Collected data entries:
┌──
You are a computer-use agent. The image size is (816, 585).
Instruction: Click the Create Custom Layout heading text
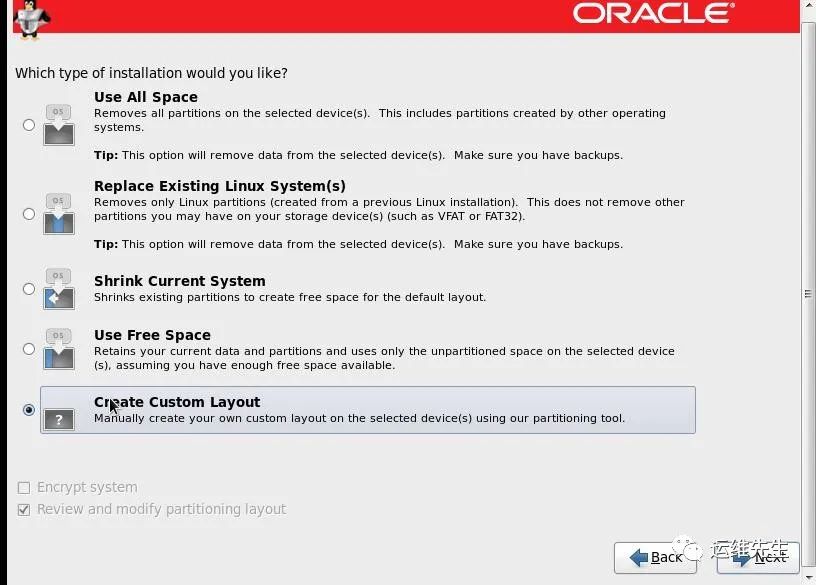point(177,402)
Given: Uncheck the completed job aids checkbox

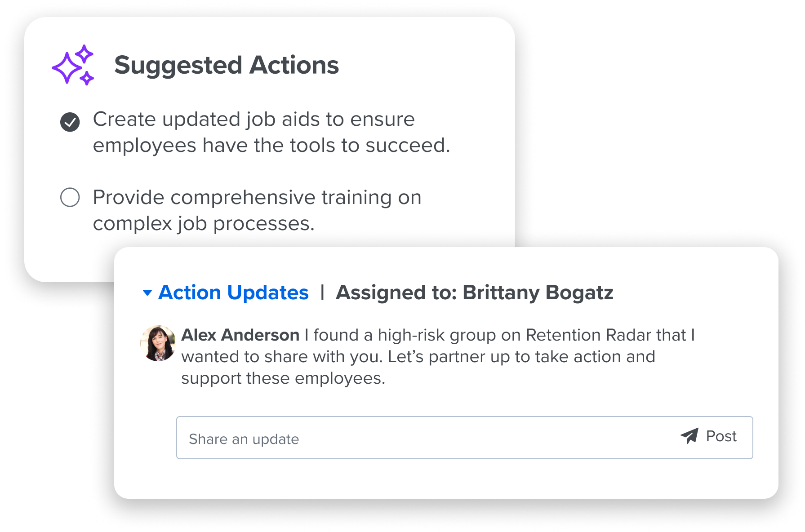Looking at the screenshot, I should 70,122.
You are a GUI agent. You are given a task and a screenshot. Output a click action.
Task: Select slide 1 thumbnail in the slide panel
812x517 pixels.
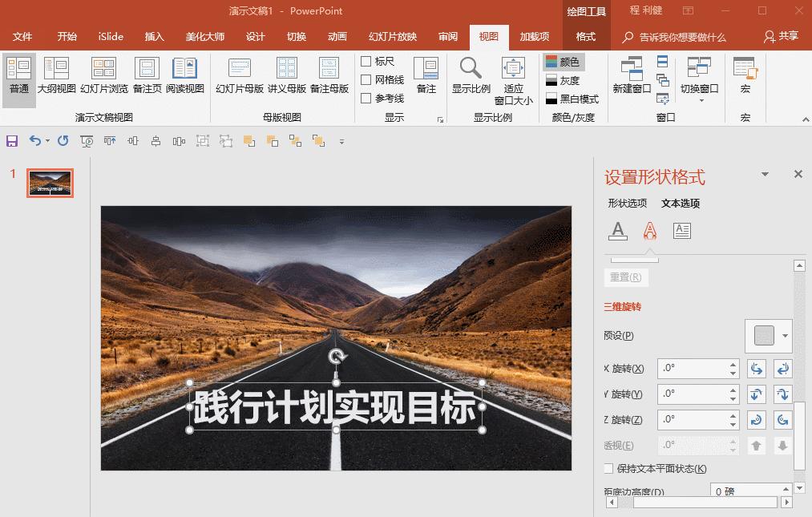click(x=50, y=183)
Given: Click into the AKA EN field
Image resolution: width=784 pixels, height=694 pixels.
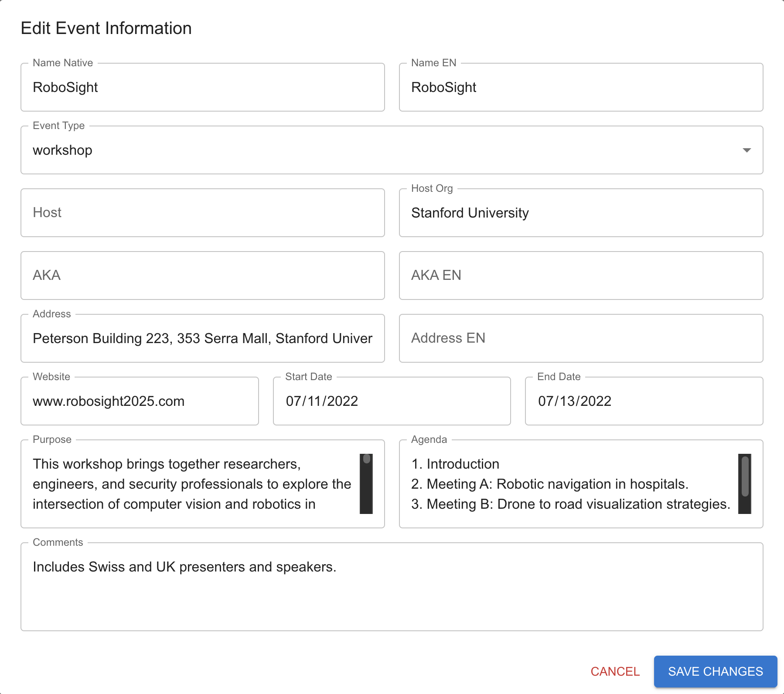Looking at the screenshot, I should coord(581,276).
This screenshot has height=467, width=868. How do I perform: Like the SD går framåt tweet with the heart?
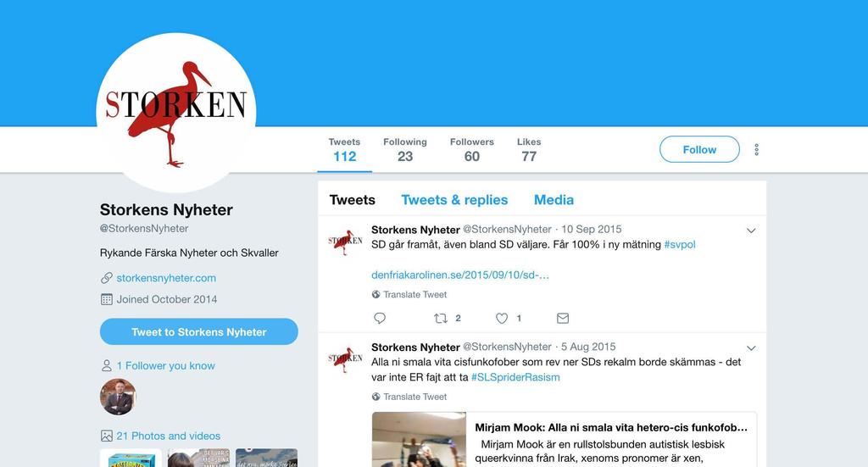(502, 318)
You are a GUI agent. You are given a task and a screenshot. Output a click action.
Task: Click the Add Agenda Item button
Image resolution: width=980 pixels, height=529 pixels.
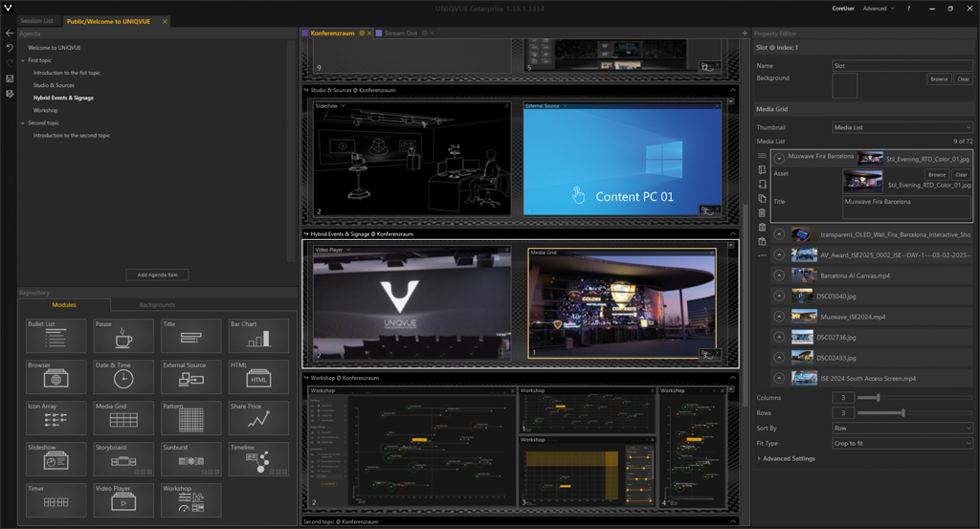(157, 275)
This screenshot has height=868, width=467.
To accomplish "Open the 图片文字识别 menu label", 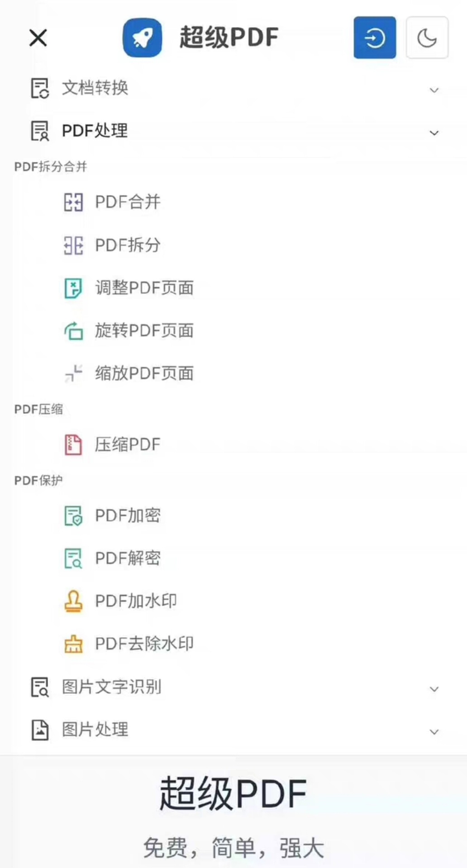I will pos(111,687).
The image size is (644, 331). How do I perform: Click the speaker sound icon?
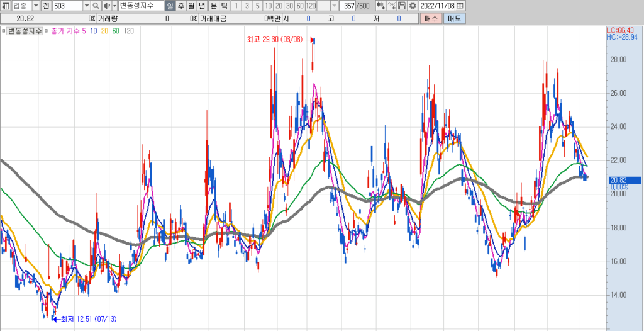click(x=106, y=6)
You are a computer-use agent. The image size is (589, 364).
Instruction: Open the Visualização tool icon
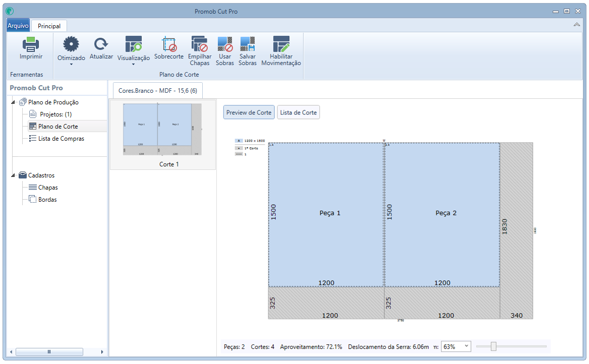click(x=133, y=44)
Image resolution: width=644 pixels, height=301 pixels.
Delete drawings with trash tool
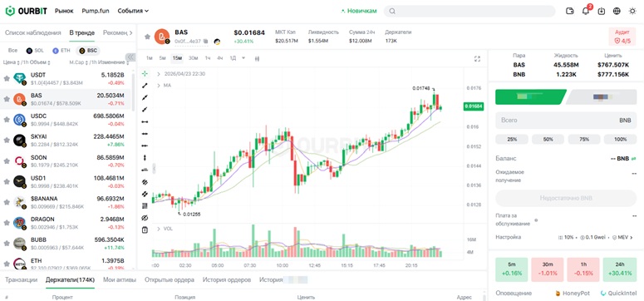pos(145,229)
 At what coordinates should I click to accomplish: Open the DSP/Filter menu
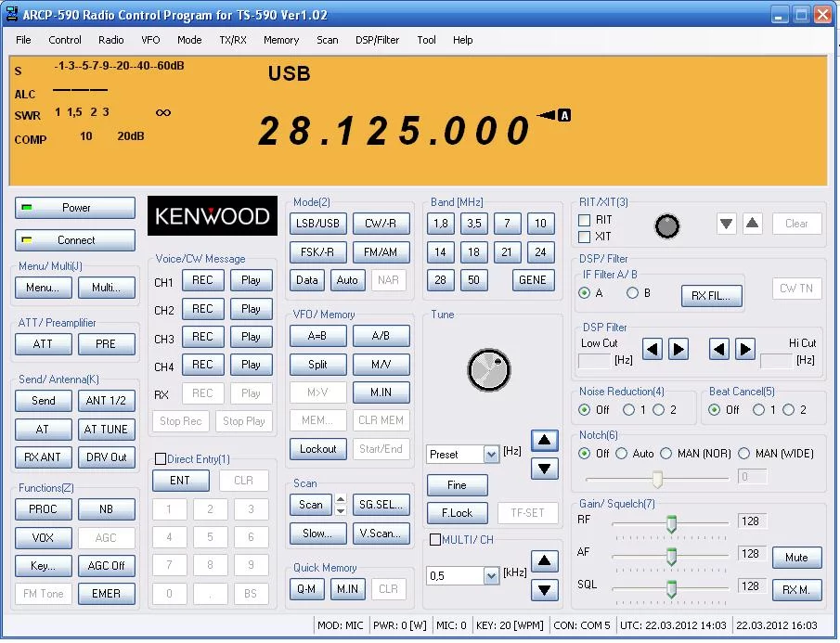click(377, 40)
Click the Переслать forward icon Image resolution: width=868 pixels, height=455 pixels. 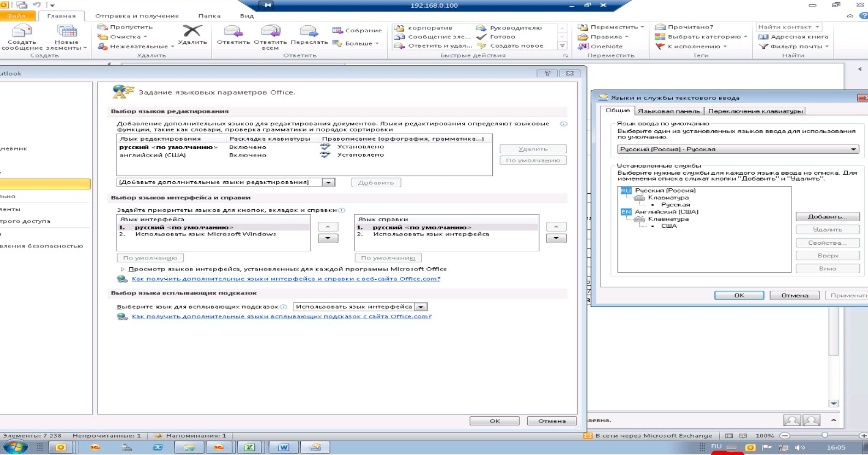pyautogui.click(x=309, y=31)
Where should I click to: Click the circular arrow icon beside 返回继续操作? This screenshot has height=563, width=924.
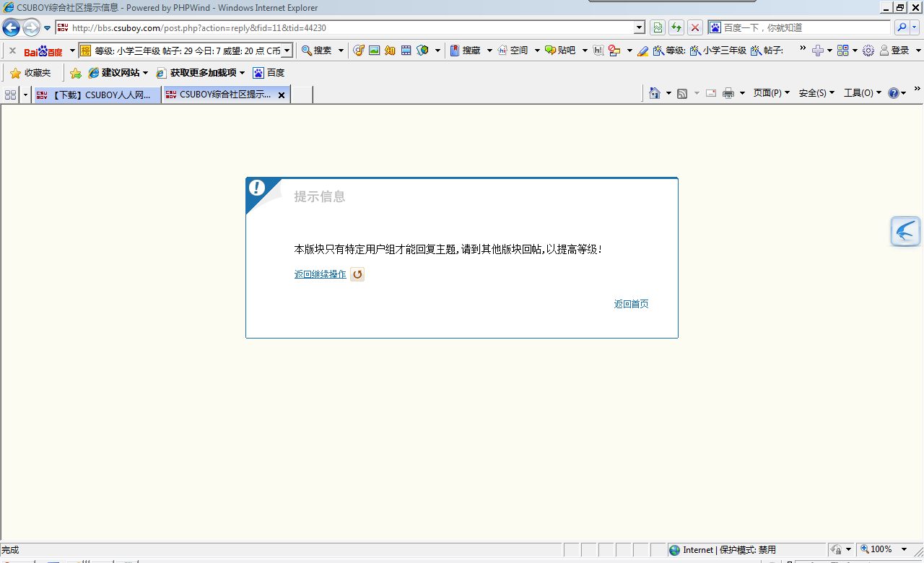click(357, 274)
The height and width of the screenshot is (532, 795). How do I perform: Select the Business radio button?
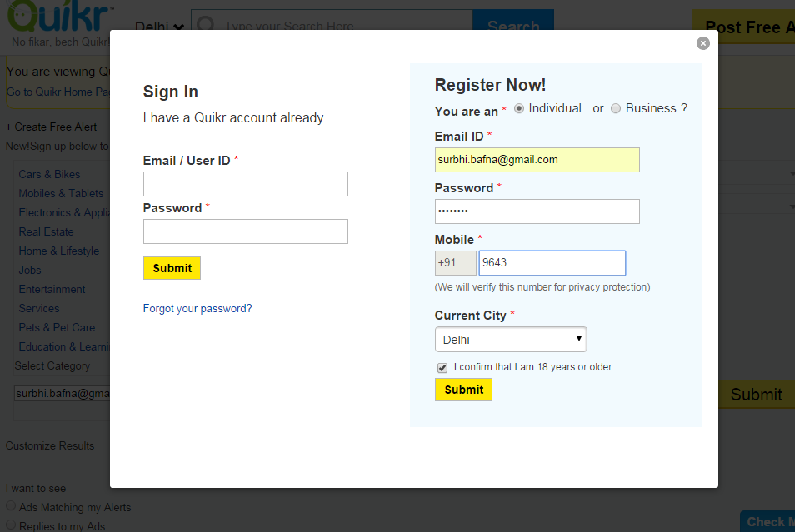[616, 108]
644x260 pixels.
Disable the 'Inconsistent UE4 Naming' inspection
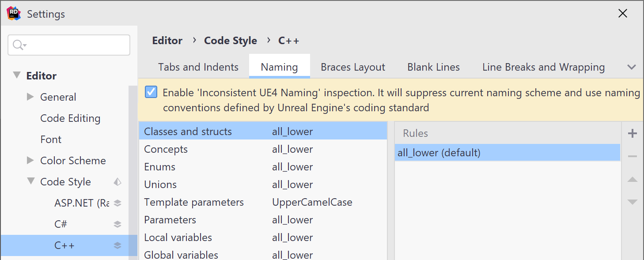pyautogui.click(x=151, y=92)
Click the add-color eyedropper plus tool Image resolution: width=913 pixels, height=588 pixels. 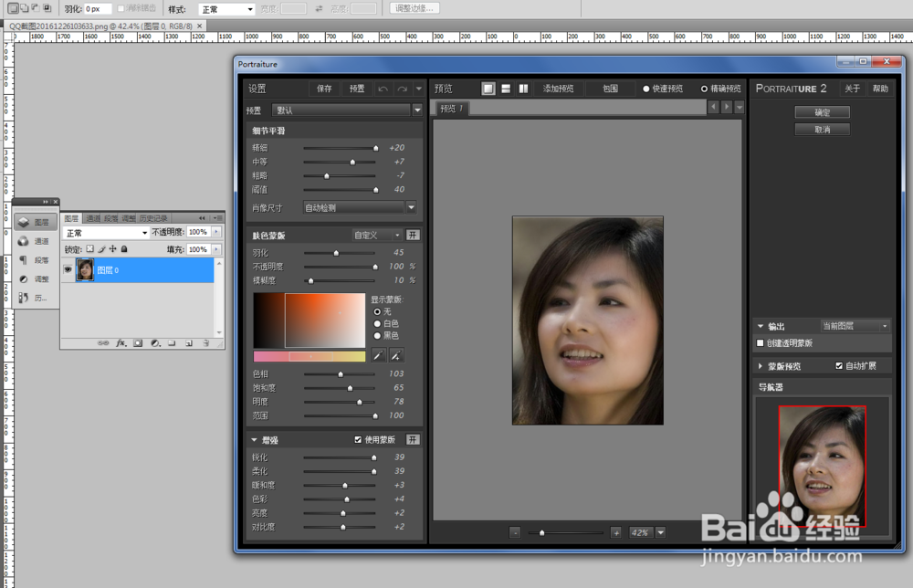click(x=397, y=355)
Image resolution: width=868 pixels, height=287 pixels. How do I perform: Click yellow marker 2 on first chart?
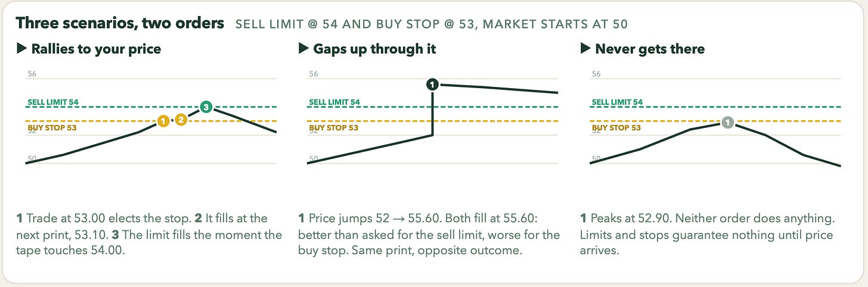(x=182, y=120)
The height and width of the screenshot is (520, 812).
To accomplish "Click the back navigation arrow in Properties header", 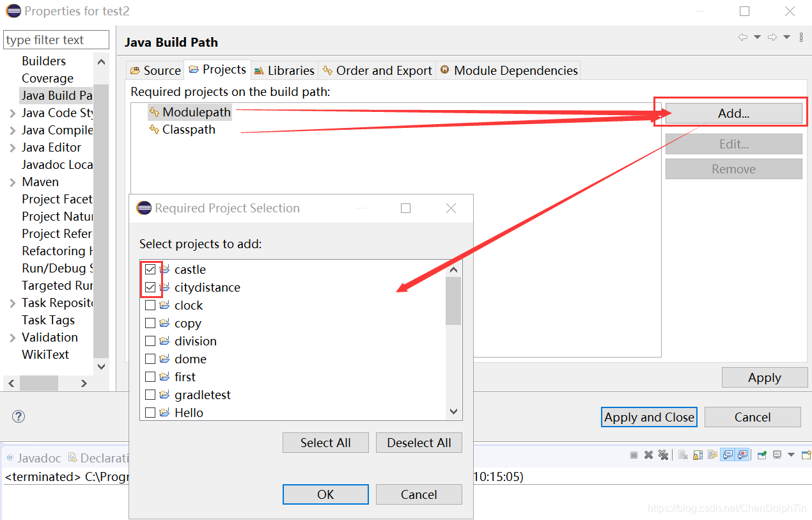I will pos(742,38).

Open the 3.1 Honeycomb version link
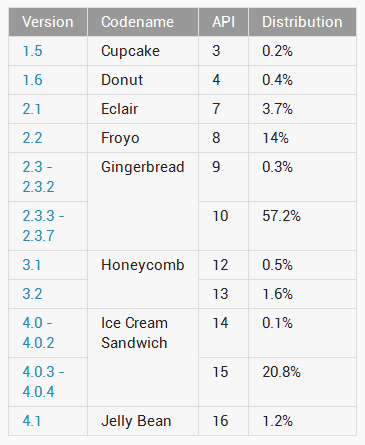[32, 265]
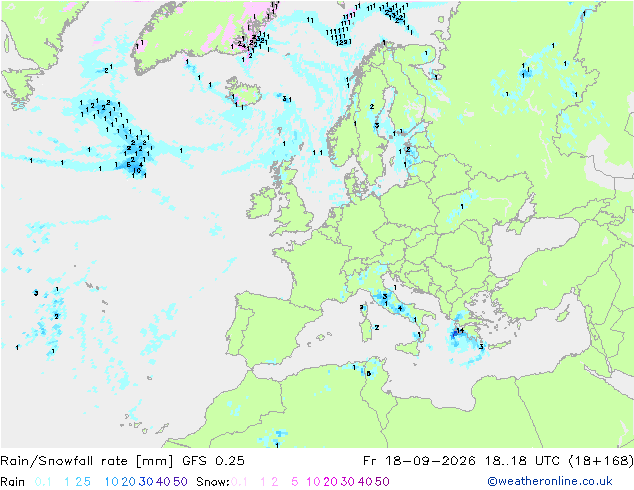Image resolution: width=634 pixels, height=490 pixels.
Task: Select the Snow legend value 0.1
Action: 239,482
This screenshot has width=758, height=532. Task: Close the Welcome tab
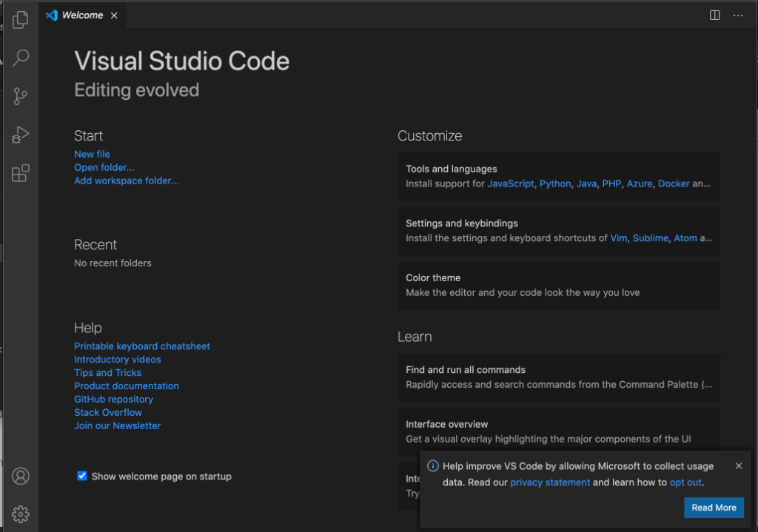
└──
■ **WORK ITEM**
Select every line of the records holding the string "agent".

■ **PROBLEM SOLUTION**
You are a computer-use agent. The image size is (816, 585).
You are a GUI agent. You are given a task and a screenshot. Output a click action.
You are a GUI agent. You are given a task and a screenshot. Output a click action.
You are a computer-use agent. The image size is (589, 364).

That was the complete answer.